### DATASET CONTENT

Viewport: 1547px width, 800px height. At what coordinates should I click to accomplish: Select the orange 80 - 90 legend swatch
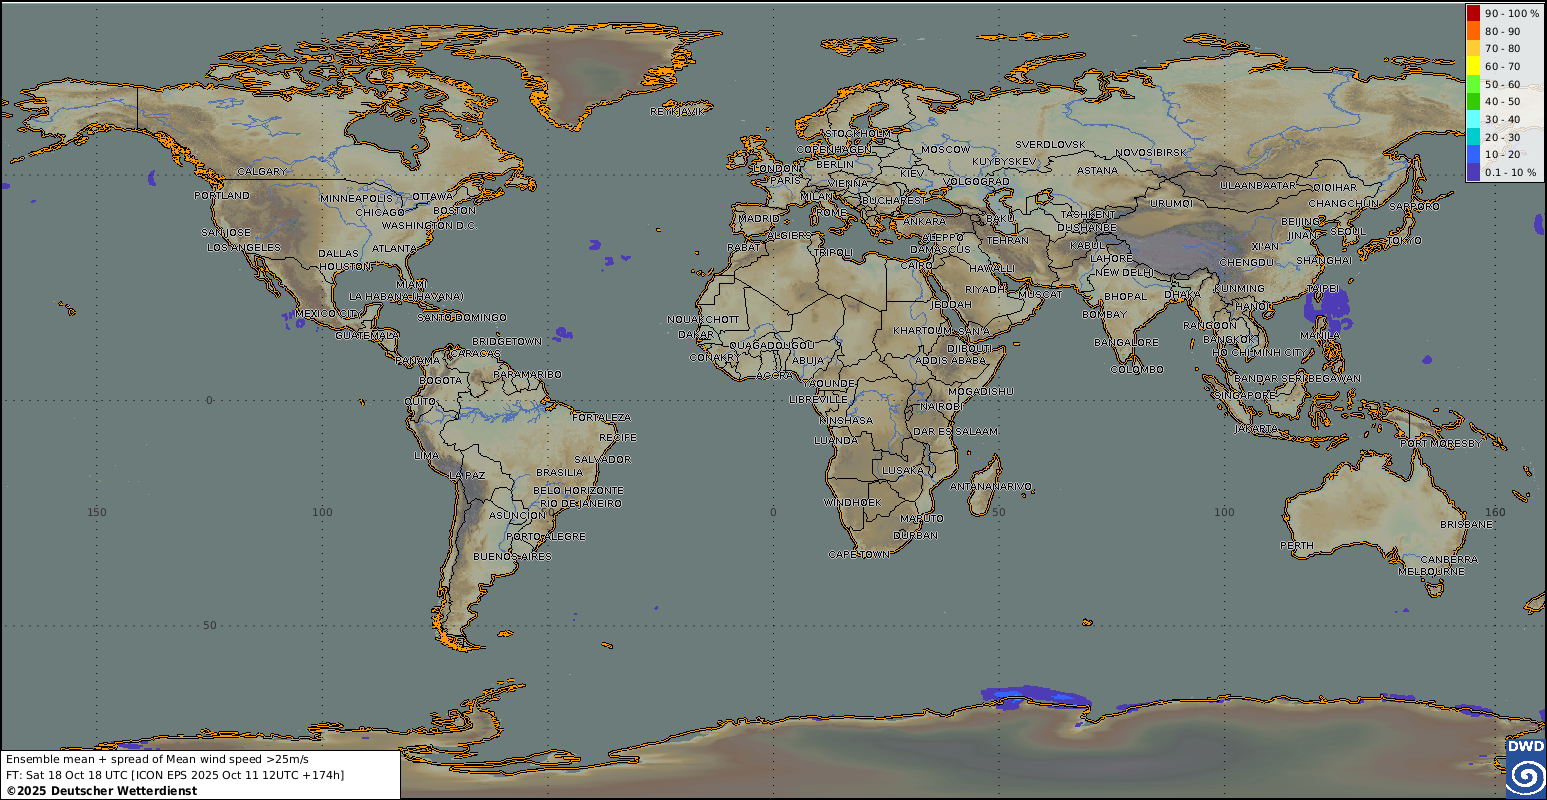pyautogui.click(x=1473, y=31)

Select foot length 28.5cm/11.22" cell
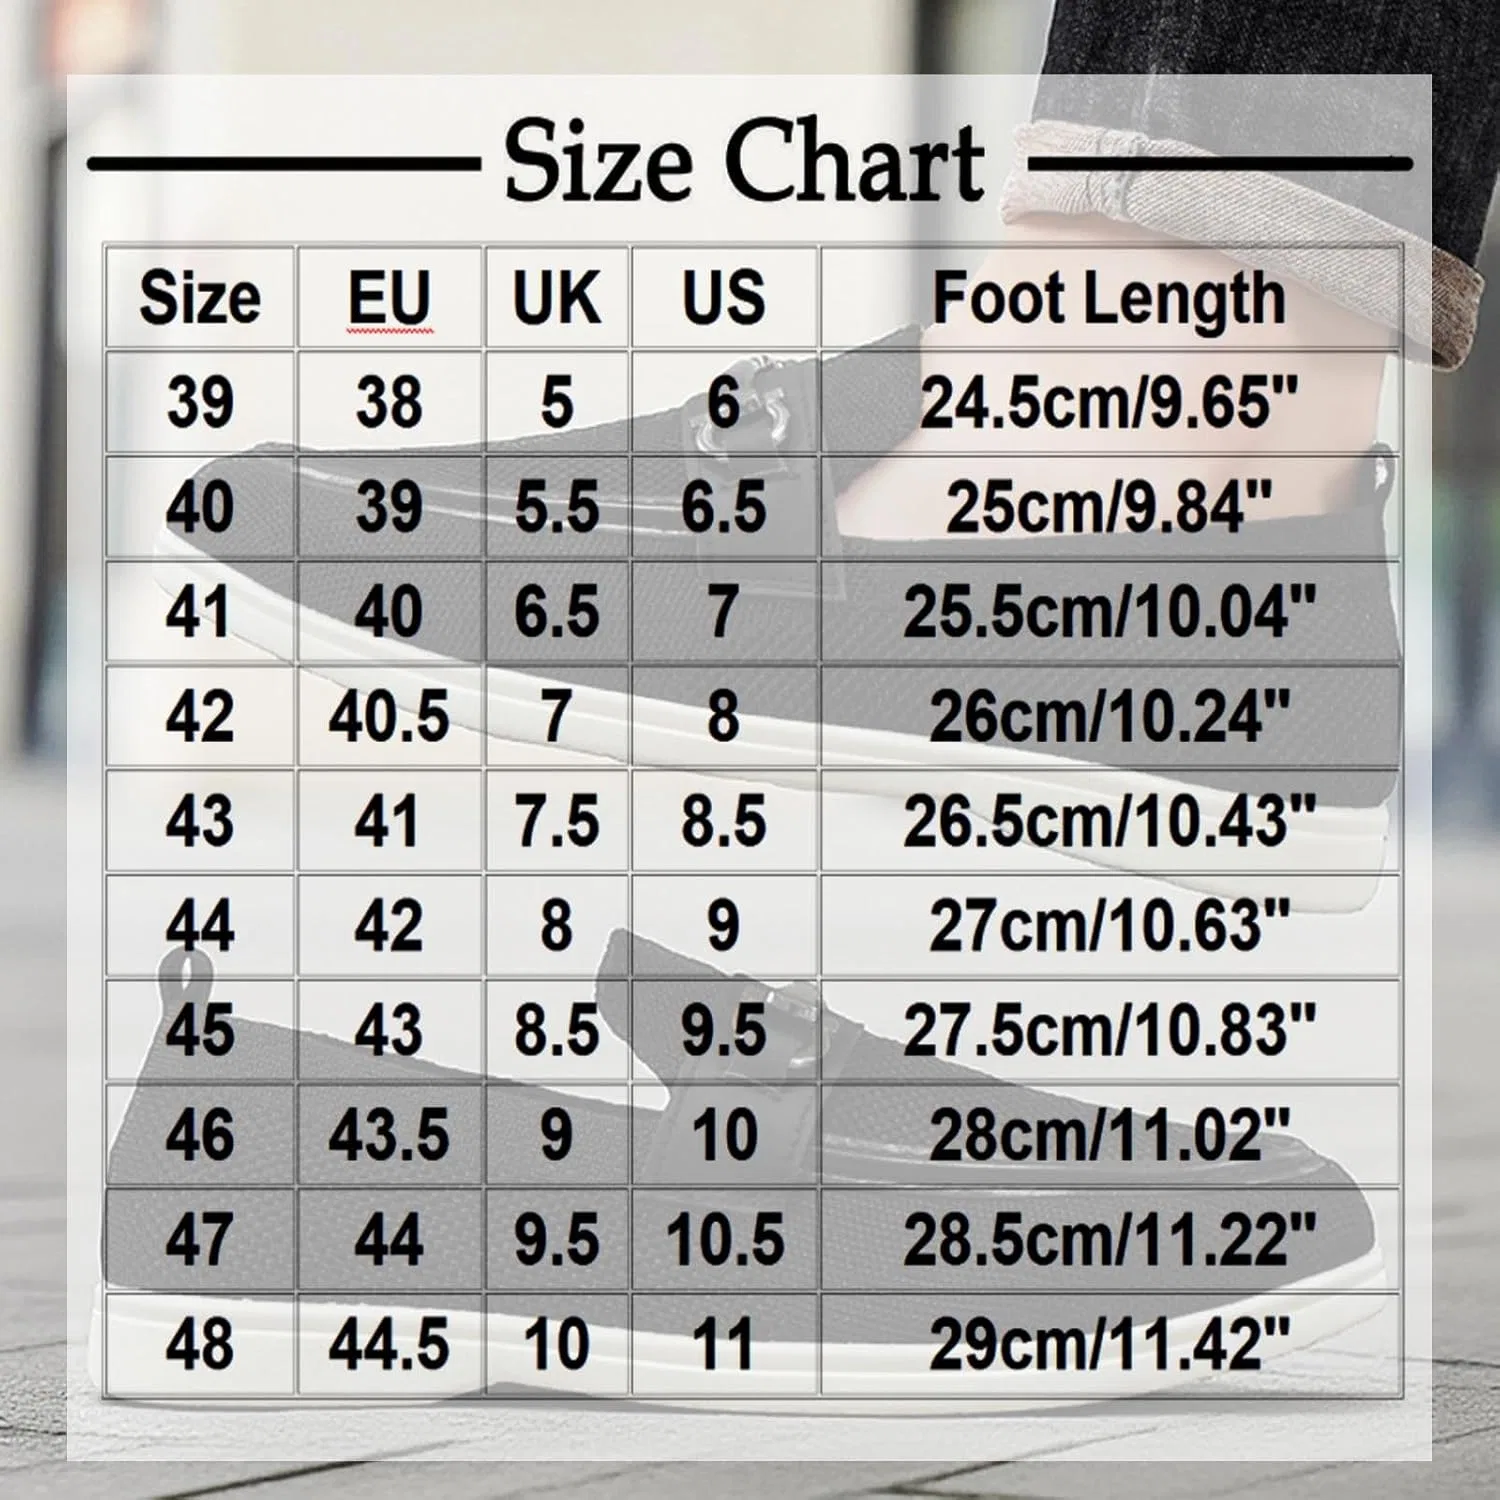(1110, 1240)
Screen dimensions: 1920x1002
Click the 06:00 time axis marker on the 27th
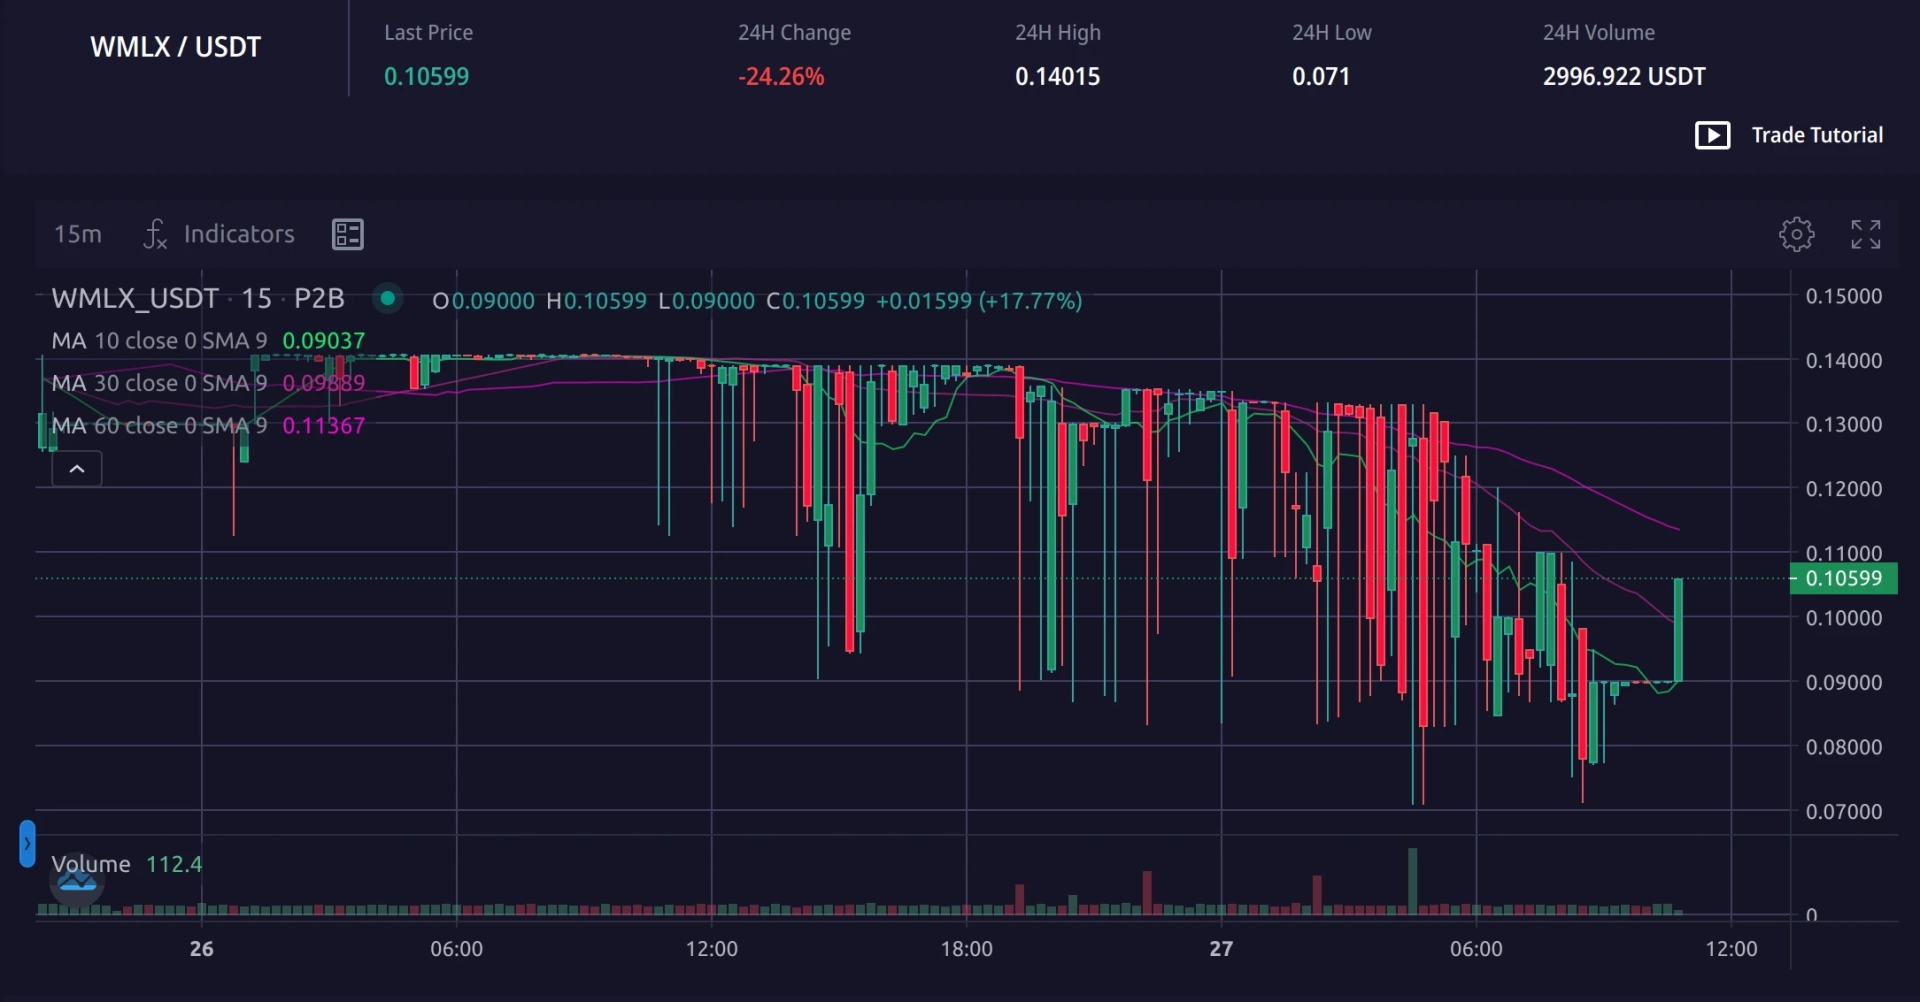pyautogui.click(x=1476, y=948)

######

• **WHAT TO WORK ON**
Please ensure that the data above is repeated exactly, with no pictures in the copy.

• **SOLUTION**
Viewport: 1547px width, 800px height. At what coordinates should I click to accomplish: Select the orange 80 - 90 legend swatch
pyautogui.click(x=1473, y=31)

Select foot length 28.5cm/11.22" cell
(1110, 1240)
Screen dimensions: 1920x1002
Click the 06:00 time axis marker on the 27th
pyautogui.click(x=1476, y=948)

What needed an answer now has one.